An imagined conversation with Jerry Buss

Q: So, it's been a rough off-season what with Kobe and the legions of Lakers fans demanding some change. How do you intend to address his and their concerns?

A: Please, those concerns have already been addressed.

Q: Really? The only significant addition to the Lakers addition has been a 32 year old backup point guard...

A: That's right, ol Jerry went out and broke open the bank to bring back your beloved Derek Fisher. Everything's la la in Lakerland. That Derek, he has heart, that's all this team needs, is a little extra heart!!! And did you see who I drafted? That Sun Yen Son-of-a-bitch, he's got grit, and moxie, and he's not Smush Parker. I know you bastards hated that guy.

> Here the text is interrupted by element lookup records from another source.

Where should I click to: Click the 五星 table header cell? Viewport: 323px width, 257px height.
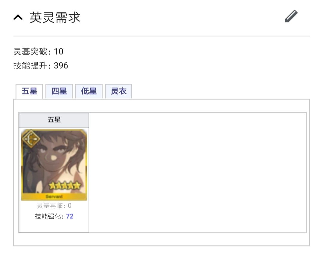click(54, 120)
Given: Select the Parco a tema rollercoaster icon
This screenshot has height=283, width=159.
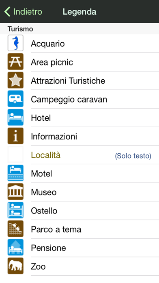Looking at the screenshot, I should [15, 229].
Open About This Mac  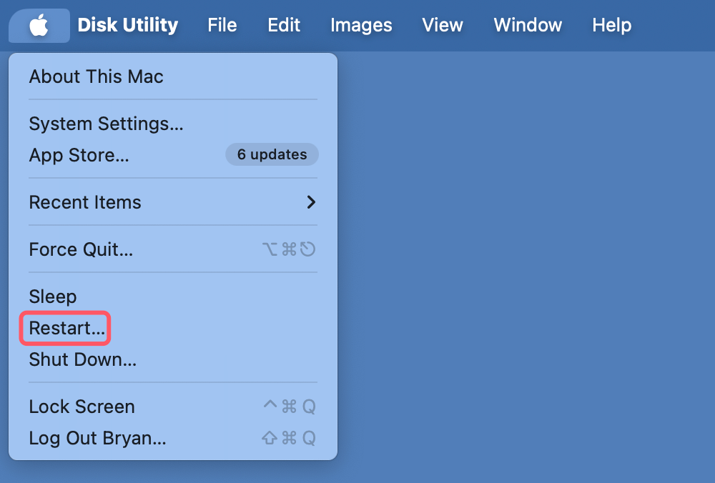(95, 76)
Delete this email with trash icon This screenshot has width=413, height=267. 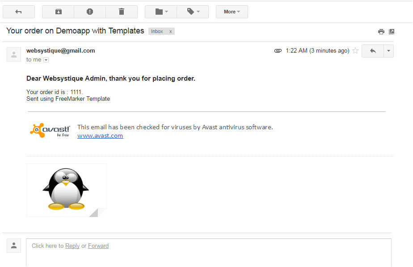pyautogui.click(x=122, y=12)
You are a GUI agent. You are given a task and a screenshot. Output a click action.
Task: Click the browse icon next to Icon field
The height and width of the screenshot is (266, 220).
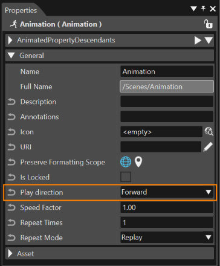coord(209,131)
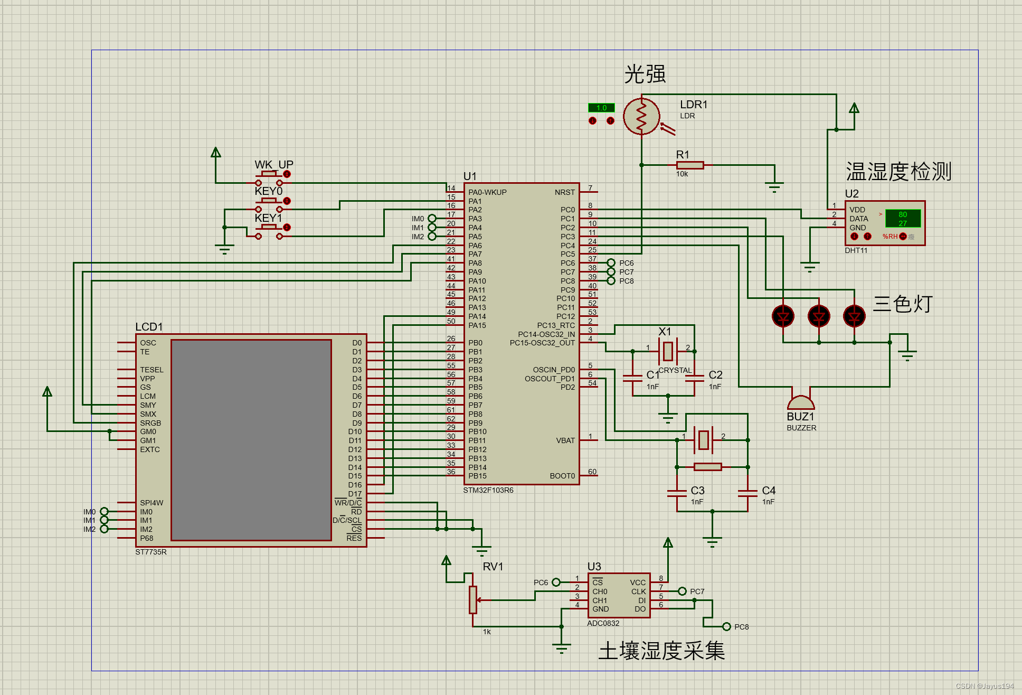
Task: Select the RV1 potentiometer body
Action: click(x=473, y=599)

Q: Maybe but he doesn't even feature in the Lakers long term plans. If the only players we add are washed up veterans and foreign-contracted youngsters then how can you expect to remain competitive...

A: Competitive eh? You think I can't be competitive. Well old Jerry says stick it up your ass. Even when I was pulled over for being drunk and driving the wrong way down a one-way street I still had some hot 23-year-old tail wrapped around my arm. I'll give you competitive you son-of-a-bitch. Old Hugh's got nothing on Dr. Love.

Q: I didn't mean competitive in love. This isn't a reality show. I was referring to the sport. I mean have you even seen the team you've put together?

A: You're damn right I've seen the team. We got that beef guy, Kobe, Lomax, the chef dude-cookie's his name, Bynum, uh, the white fellow with the curly hair, and then we have vujavacicisous, he's my favorite. Hell we even have to second most famous Dr. Phil in Hollywood. That son-of-a-bitch, he's after my money. But I'll tell you what, if you think the action's good down on the court, well then, you should come on up to my suite. Everything there vibrates, I kid you not! That's where Dr. Love fills out his prescriptions.

Q: Yes, its good you're a horny old man, but what about the on-the-court action?

A: On-the-court action? I'll tell you what, I've thought about it, but jeez, so many people. I get performance anxiety you know. I mean a small crowd's ok, but 25,000? Give me a break! Mark Ruffalo couldn't take that kind of pressure, and I'm 72!

Q: Never mind then. I guess the only thing left to ask, since you've more than established your lasciviousness, is what do you plan on doing to improve this team?

A: Improve the team? Haven't you been listening? D-erek F-isher!! Mr 0.6! Do I have to spell it out for you? Ah, who the fuck am I kidding? I'm rich! I don't need you sons-of-a-bitches! Hell as long as we're not the Clippers you dumbfucks will keep on filling up my arena and I'll keep on filling my pockets with sweet mother money. The moolah, the cold-hard cash!! I could trot out a starting lineup of Vlade Divac, Travis Knight, Jon Barry, Ryan Minor and Sasha Vujavacicisous rain my feces down upon the crowd while wearing a klansmen outfit and you dumbasses would still pay me!! So Hah!!

Q: Oh, ok, thank you for your time Mr. Buss.

A: Anytime you dirty old whoring son-of-a-bitch. Say, you wanna drink?